This week’s parashah is named for Pinkhas, who acted impulsively and killed two people. Incredibly, the Torah records G-d’s appreciation for the deed, awarding Pinkhas a divine and eternal “covenant of peace” (Numbers 25.12).
The Rabbis of the Talmudic Era were troubled by this passage no less than we ourselves should be. “The law may permit it, but we do not follow that law” (Talmud Bavi, Sanhedrin 82a). They turned away from the horror of the passage; in this case, they did not seek deeper meaning. This may be because they were too concerned to give any opening to the zealots of their own day, against whom they taught and, when necessary, fought.
And yet there is a desire to find meaning even in such a deed – witness President Obama’s eulogy for the nine killed in Charleston, in which he described the killer as “being used by G-d”. That is a credible theology for some, including some Jews: our own prophets regard the Babylonian Empire, which destroyed Jerusalem and nearly erased the People of Israel from history in 586 BCE, as G-d’s instrument to punish us for our sins.

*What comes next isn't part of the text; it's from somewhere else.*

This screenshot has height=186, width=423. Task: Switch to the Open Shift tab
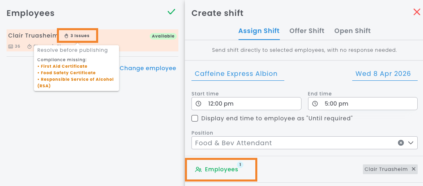(x=352, y=31)
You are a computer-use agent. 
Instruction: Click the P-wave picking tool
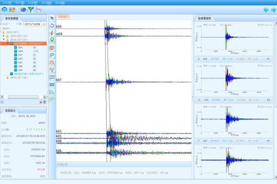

But there is a way to think about this more deeply, toward a different, and perhaps more challenging, theology of the evil that was done in Charleston and in too many other places and times in human history. It is this: Judaism teaches that all is one and all is included in the all-embracing reality that we call G-d, the Universe, Eternity, All, Ayn Sof (Without End). If we take this seriously, we must confront the reality that Dylan Roof is not a demon any more than Pinkhas was; both of them are expressions of a truth – however disturbing – about us and our world.
Put another way: family systems psychology teaches that the member of your family who is acting out, getting in trouble, making everyone angry or uneasy or sad, is not the cause of the family’s problem, but the symptom of something else that is not being addressed. Apply this to the human family, or the world family of all that is, if you will: evil takes root because of a larger dynamic in which it is able to find room to flourish. It is possible for us to live an entire lifetime distracted from those dynamics, that underlying narrative of our lives, but that does not mean that it does not exist – only that we exist more comfortably when we don’t think about that today.
What do we do when events silence us with horror? too often we feel enervated and withdraw, which is what Moshe our leader did in those moments when Pinkhas was committing his murders. We may feel that, as Yeats wrote, “the best lack all conviction, while the worst / are full of passionate intensity.”
But our Jewish tradition teaches that in the moment when we must face the evil that exists in our lives, we must act to nurture the good – in ourselves, in each other, in our society – because action for good is the only antidote. But – and here’s the difficulty – we do not vanquish evil by being nice to each other. Unless we are willing to look fearlessly for the underlying narrative of which this evil is only a symptom, we are doomed to continue to suffer from it.
Why does G-d give Pinkhas and his descendants a “covenant of peace”? It is taught that Pinkhas is meant to stand as an enduring example to us all of what happens when we do not work for peace, when we are not aware that our wholeness depends on that of those with whom we share this world in so many unspoken, elemental ways.
The Talmudic teacher Beruriah taught that we are not to pray for the death of an evil-doer, but to pray – and act – for such a one to repent. May we all find our own way toward thoughtful acts that will bring the world closer to the wholeness and peace that will finally, one day, end evil, and bring evil-doers into the peace of a whole, healed world.